复孔孔间差异小，表现出更好的重复性。以数十个拷贝质粒为模板，使用不同荧光定量试剂按照各自说明书规定的程序进行扩增。SD值表明，相比于其他反转录试剂，新品复孔间差异更小，重复性更好。注：11190ES为11188ES的High Rox版本。

• 适用于标准或快速程序

更加灵活，适用于标准或快速程序。标准程序中变性时间和延伸时间分别设置为10秒和30秒，快速程序中变性时间和延伸时间分别设置为3秒和10秒，检测10个目标基因对应的Ct值。结果显示，新品在标准和快速程序中得到的Ct值相关性强，新品使用快速程序能够获得良好的结果。注：11190ES为11188ES的High Rox版本。

• 反应体系可在室温下稳定保持24小时

制备完反应体系后，可在室温下稳定保持24小时。分别以小鼠、人293细胞、拟南芥不同基因作为靶标，制备完反应体系后，在不同温度中避光放置24小时再进行检测。相较于即刻上机，不同基因检测差异不超过0.5个C_T，表明长时间操作也可获得稳定结果。注：11190ES为11188ES的High Rox版本。

• 储存稳定可靠

试剂于不同温度放置7或14天，仍能够保持较好的稳定性。新品分别在25℃放置14天和在37℃放置7天。以不同样本不同基因作为靶标进行扩增检测。数据显示，试剂储存稳定性好，得到的C_T值相差不大，不超过0.5个C_T。注：11190ES为11188ES的High Rox版本。

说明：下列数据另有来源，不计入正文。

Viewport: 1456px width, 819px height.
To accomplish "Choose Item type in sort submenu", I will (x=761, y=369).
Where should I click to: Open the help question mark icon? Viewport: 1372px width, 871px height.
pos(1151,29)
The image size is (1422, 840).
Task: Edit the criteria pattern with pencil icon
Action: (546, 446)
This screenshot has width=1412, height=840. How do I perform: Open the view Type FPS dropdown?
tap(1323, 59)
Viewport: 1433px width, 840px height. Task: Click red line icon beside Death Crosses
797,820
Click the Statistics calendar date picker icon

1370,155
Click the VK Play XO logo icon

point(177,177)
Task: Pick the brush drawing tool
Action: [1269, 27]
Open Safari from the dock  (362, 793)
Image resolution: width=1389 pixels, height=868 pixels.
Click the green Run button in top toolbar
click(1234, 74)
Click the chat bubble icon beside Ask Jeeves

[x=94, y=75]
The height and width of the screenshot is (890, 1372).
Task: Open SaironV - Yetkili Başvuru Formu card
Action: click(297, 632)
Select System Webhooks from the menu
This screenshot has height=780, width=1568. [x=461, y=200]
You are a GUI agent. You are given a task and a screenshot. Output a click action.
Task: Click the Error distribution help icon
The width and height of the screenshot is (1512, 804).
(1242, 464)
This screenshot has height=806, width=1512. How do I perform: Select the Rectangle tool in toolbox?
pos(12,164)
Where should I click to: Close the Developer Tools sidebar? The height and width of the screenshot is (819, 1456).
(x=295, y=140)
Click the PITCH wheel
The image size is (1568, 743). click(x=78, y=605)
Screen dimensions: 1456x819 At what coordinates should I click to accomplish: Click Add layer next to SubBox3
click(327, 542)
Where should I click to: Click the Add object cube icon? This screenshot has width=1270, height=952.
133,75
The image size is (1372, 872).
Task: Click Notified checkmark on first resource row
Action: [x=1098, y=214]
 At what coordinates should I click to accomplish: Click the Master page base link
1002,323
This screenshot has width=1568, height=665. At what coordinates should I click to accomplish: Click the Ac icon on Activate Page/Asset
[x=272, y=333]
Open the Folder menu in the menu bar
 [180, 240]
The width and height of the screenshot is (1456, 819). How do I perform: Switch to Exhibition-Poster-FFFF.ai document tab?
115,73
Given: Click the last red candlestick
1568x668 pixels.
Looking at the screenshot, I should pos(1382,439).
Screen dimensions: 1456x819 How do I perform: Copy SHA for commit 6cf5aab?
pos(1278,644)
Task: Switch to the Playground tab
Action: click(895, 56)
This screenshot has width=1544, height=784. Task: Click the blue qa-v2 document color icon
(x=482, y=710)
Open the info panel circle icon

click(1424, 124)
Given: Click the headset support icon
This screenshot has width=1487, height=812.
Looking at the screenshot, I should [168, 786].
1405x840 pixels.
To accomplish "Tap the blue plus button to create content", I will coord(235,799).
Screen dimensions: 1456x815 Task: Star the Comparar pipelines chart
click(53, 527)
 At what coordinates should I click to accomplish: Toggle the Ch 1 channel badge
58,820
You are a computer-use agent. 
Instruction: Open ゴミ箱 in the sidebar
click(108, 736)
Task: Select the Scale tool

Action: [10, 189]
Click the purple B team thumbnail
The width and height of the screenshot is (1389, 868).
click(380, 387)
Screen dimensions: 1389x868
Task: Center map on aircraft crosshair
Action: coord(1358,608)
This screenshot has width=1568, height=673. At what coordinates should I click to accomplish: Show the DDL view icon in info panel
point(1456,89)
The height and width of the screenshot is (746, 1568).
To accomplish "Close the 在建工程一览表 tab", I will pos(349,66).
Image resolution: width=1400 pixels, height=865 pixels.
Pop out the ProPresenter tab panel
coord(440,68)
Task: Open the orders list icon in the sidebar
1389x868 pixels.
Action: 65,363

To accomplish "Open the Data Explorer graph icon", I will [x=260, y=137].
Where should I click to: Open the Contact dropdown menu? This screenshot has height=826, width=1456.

试剂反复冻融多次，仍能够保持较好的稳定性。将新品冻融20次后，分别以小鼠、人、拟南芥不同基因作为靶标进行qPCR。ΔC_T 值显示，试剂反复冻融后，得到的C_T值相差不大，不超过0.5个C_T。注：11190ES为11188ES的High Rox版本。

-25~-15℃避光保存，有效期1年。

1.如何根据不同的仪器型号，选用适当的荧光定量试剂呢？

见翌圣生物翌圣生物染料法荧光定量PCR Mix选购表，点击此处查看详情，帮您选择适当的试剂。

2. 试剂用之前如何混匀？

针对分子酶试剂，上下颠倒混匀后，轻微离心即可。不建议剧烈震荡混匀。

3.黄色稀释液怎么用？可以选择不用么？

见说明书，最终需要保证和模板混合后在1×即可。例如20μL cDNA原液，加无菌超纯水180μL稀释10倍，得到200μL稀释模板，取90μL稀释模板，加入10μL 10×Dilution Buffer，混匀后使用即可。可以选择不用，不影响。

4.cDNA模板需要稀释么？该稀释多少倍呢？

可以选择使用cDNA原液或者进行稀释。保证自己想要的基因Ct值落在15-30之间即可。通常cDNA每稀释10倍，Ct值增大3.3。

5.反应体系配制好了，但是排不上机，怎么办？

避光放置，反应体系不能敞口放置，这两项是必要项。可以放在4℃冰箱或者常温中24小时，用之前轻微震荡+离心上机，上机前仔细检查下管子/板子有没有被弄脏。

6.引物设计怎么做？

引物设计时最好跨内含子设计，设计方式参考【过瘾！一文搞懂qPCR引物设计，实验达人必备技能！】，也可以选用验证过的引物，选用方式参考【去哪里找现成的qPCR引物序列？】

7.仪器上数据报告BadRox错误，怎么办？

可能的原因如下：

①仪器长时间没有校准或仪器老化。通常仪器需要每年校准一次，需要请仪器工程师进行校准或替换老化零部件。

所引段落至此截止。